[Opening Study text section]

Women aged 45 years and under with diabetes have a six-fold risk of heart attack, according to research presented at the recent ESC Congress. The study in more than 7,000 women also found that young women who had a heart attack (myocardial infarction, MI) were more likely to be smokers than older women with MI.
"Cardiovascular diseases (CVDs) affect mainly the elderly, but for many years an increase in incidence has been observed in young people as well, regardless of gender," said Professor Hanna Szwed, last author and head of the 2nd department of coronary artery disease, Institute of Cardiology in Warsaw, Poland. "The World Health Organisation estimates that CVDs cause more than 52% of all deaths in women and the number continues to rise. Up to 1% of all heart attacks are in young women."
This study in 7,386 women assessed the effect of risk factors on MI incidence in young women and assessed differences related to age. The epidemiological profile of 1,941 young women (aged ≤45 years) with MI was retrospectively compared with two control groups: 4 275 women aged 63-64 years with MI and 1 170 healthy women (no MI history) aged ≤45 years.
The study used data from three national registries. Data on women with MI came from the Polish Registry of Acute Coronary Syndromes (PL-ACS). Information on healthy women was from the Multicentre Study of State National Population Health (WOBASZ) and the National Survey of Risk Factors for Cardiovascular Diseases (NATPOL).
The average age among young MI patients in the study was 42 years (range 21-45 years). Multivariate analysis showed that four out of five classic risk factors were independent predictors of MI in young women. The strongest was diabetes which increased MI risk by six-fold. Arterial hypertension increased risk by four times while hypercholesterolemia tripled risk and current smoking increased risk by 1.6 times. There was no statistical significance for obesity expressed by body mass index (BMI).
Szwed said: "The lack of a correlation with obesity could be because of the overwhelming influence of diabetes in this population. We also found that the risk of MI in young women increased with the number of coexisting factors."

[Closing Study text section]
[Opening Data excerpts section]

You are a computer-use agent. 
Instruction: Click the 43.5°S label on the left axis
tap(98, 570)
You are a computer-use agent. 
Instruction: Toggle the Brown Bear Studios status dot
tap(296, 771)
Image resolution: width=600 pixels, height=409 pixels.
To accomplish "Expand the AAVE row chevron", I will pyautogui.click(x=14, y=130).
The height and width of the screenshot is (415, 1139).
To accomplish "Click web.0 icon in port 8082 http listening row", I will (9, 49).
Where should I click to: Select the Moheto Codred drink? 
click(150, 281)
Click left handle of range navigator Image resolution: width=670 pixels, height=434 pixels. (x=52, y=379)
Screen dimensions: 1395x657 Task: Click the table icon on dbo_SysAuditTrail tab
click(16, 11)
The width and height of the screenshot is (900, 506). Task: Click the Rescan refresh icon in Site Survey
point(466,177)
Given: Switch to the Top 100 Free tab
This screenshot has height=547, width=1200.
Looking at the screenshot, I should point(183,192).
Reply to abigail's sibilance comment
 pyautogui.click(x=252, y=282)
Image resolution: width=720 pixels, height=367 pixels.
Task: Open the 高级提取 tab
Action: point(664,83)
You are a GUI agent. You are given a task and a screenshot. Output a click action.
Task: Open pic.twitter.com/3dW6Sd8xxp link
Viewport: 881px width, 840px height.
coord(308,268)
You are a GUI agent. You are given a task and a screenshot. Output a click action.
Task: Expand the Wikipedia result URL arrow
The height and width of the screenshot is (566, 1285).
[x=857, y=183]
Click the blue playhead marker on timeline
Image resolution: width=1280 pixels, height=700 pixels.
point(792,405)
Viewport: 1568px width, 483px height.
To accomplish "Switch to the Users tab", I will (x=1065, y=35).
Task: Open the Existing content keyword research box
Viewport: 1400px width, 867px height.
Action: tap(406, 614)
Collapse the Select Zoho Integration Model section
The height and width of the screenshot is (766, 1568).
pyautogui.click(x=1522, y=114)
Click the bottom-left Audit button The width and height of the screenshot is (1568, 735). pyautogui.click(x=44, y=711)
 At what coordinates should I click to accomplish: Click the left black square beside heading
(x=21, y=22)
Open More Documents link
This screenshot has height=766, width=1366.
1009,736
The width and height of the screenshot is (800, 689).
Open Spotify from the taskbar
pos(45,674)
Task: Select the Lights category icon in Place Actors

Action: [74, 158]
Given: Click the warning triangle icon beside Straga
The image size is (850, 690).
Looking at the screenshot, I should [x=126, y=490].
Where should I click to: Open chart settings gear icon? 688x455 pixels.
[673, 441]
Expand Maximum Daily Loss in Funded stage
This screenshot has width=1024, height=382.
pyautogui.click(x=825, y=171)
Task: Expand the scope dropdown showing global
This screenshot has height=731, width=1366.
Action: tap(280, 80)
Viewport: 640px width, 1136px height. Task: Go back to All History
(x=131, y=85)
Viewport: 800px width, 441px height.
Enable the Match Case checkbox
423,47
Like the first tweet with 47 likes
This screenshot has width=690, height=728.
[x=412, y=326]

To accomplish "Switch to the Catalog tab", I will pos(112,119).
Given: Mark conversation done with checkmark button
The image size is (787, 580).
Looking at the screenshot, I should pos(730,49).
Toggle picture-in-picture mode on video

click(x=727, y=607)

[Closing Data excerpts section]

▸ **Exercise prompt**:
In the text on heart attack risk in young women, which classic risk factor showed no statistical significance?

▸ **Solution**:
Obesity, expressed by body mass index (BMI), showed no statistical significance.